Rodolfo Delgado Fiscal General de la República de El Salvador Attorney General of El Salvador via email and US mail | José Apolonio Tobar Serrano Procurador para la Defensa de los Derechos Humanos Human Rights Ombudsman of El Salvador via email |
August 21, 2022
Dear Attorney General and Human Rights Ombudsman:
This is the third letter we have written to your government in the past four months expressing our deep concerns about the human and civil rights violations that have occurred since your government declared a State of Exception on March 27 (cf our letters April 13 and May 25, 2022). Journalists, union leaders, well-known religious leaders, and others are being targeted. The country now lacks respect for democratic plurality. Furthermore, the rights of everyday Salvadoran citizens are being violated through the suppression of constitutional guarantees.
There has been a proliferation of attacks and harassment of political opponents. Social and political leaders are denouncing the increase in arrests and mass detentions without respect for presumed innocence or due process. Without the Attorney General’s Office having presented any evidence against them, more than a dozen members of opposition political parties have been detained for over a year; many have been forbidden to receive visits from their families or lawyers.

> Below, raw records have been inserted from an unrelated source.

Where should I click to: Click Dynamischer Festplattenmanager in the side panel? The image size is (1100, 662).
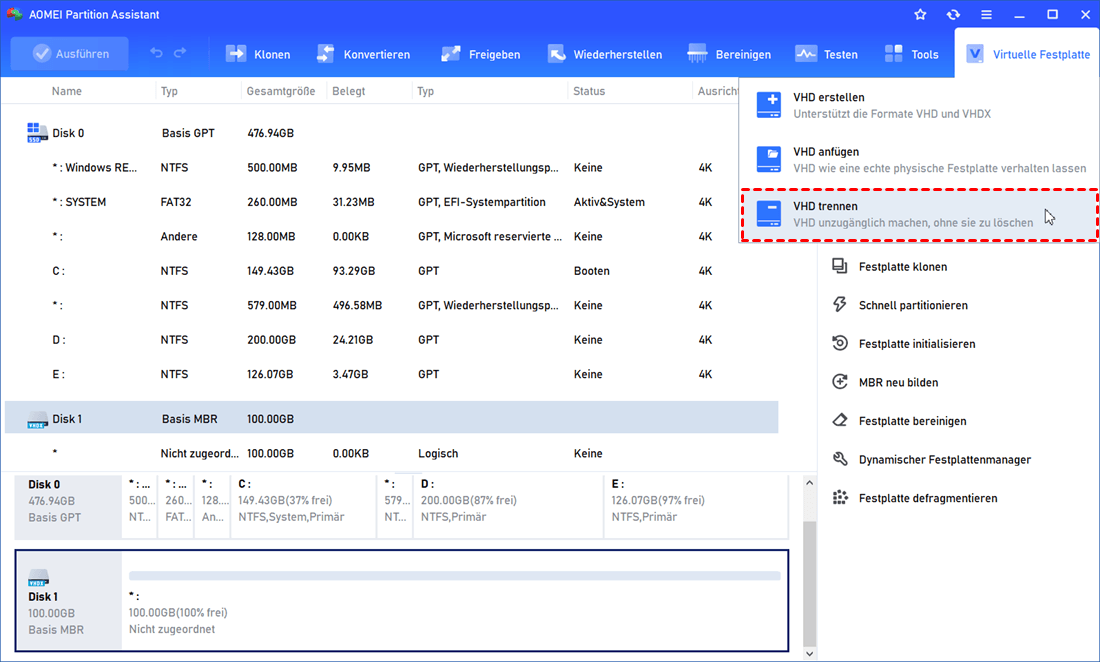tap(944, 460)
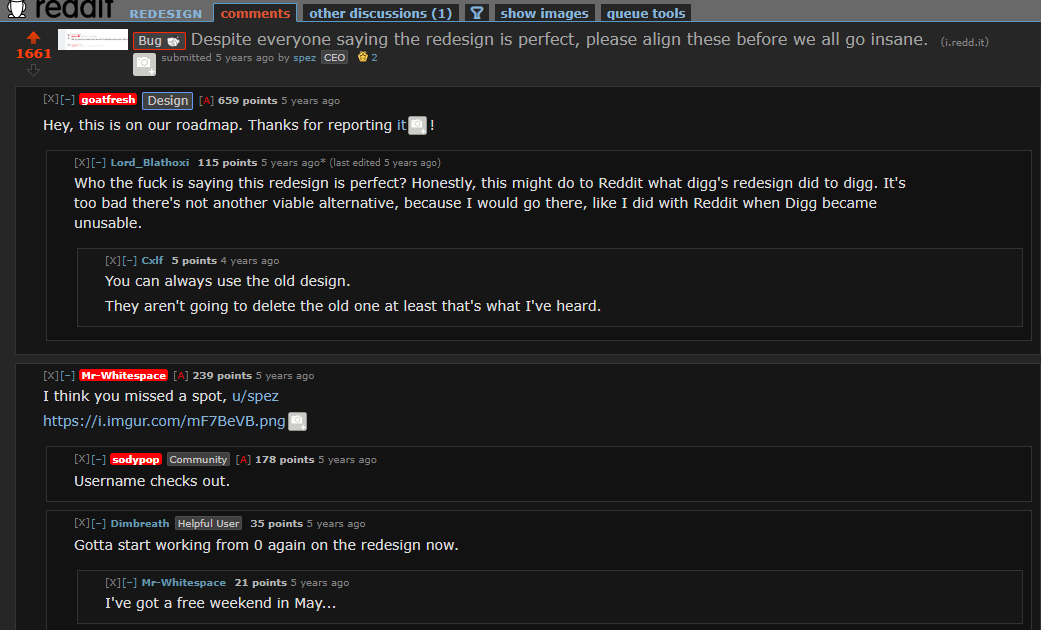Upvote the post with the orange arrow
1041x630 pixels.
33,37
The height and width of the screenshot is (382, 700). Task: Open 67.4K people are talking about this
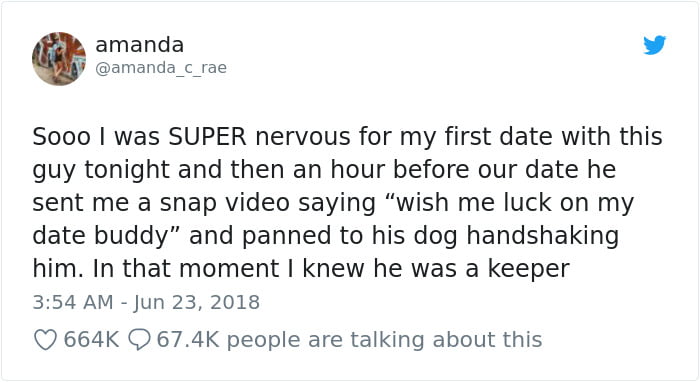point(349,340)
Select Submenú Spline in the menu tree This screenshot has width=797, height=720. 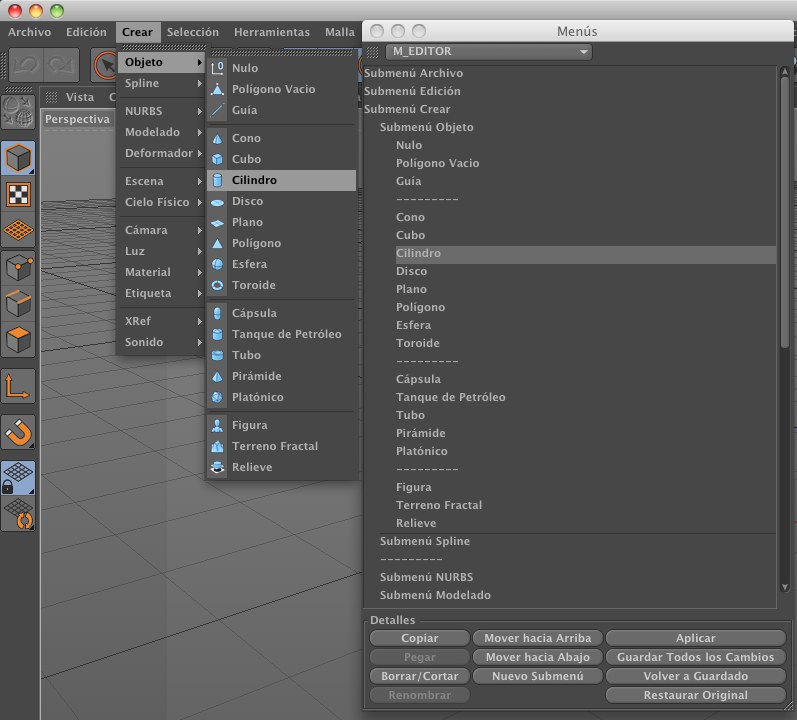click(424, 541)
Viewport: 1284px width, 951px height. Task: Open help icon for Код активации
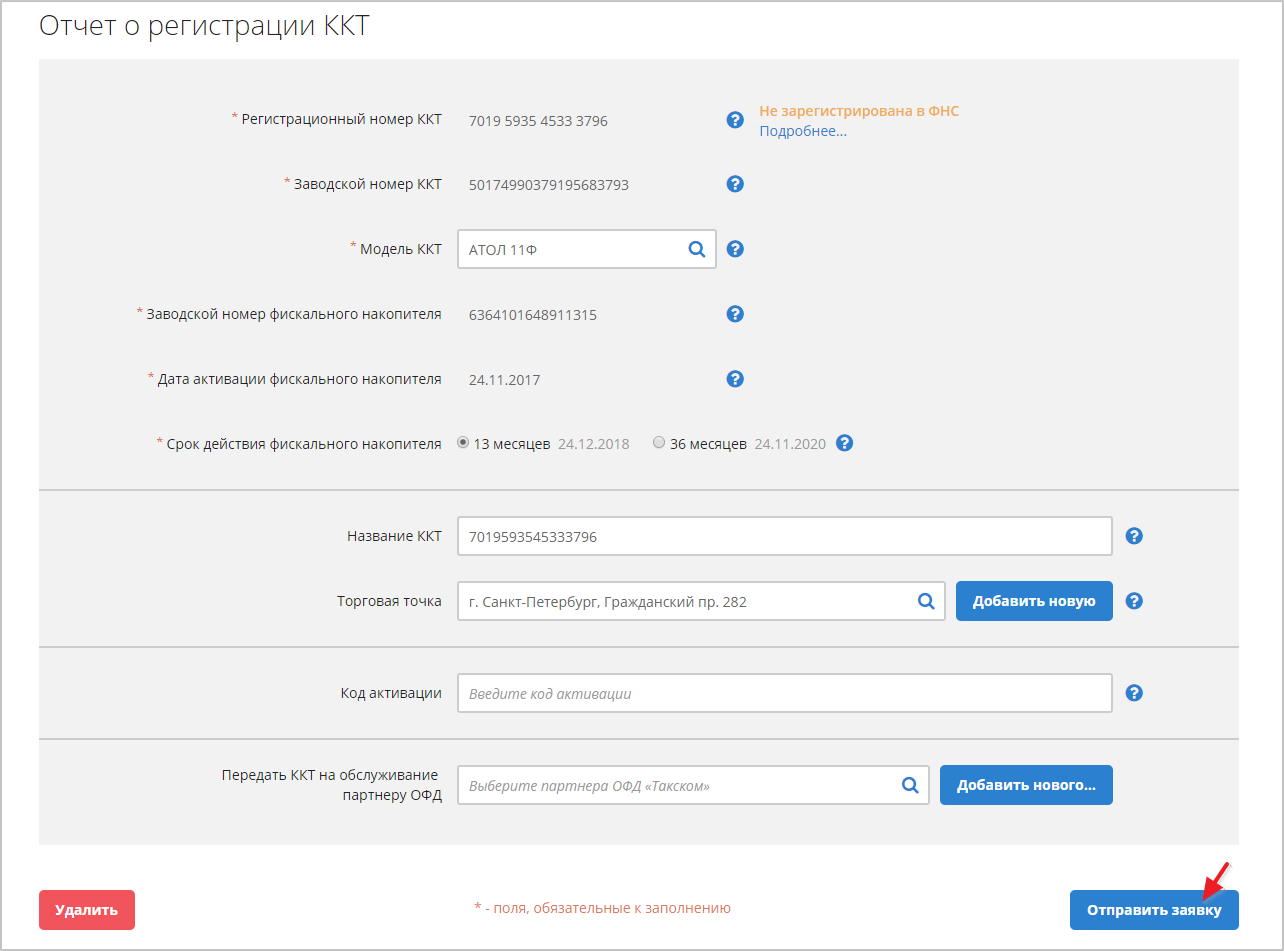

Reports of arbitrary detentions are widespread. Police have detained some 46,600 people suspected of being gang members, many the victims of visual profiling (e.g., they have tattoos). Approximately 38,000 are in pre-trial detention awaiting investigation for criminal proceedings. Human rights organizations in El Salvador have collected information on more than 3,000 cases of abuse and torture. These data include 50 cases of people who died while they were imprisoned in state detention centers.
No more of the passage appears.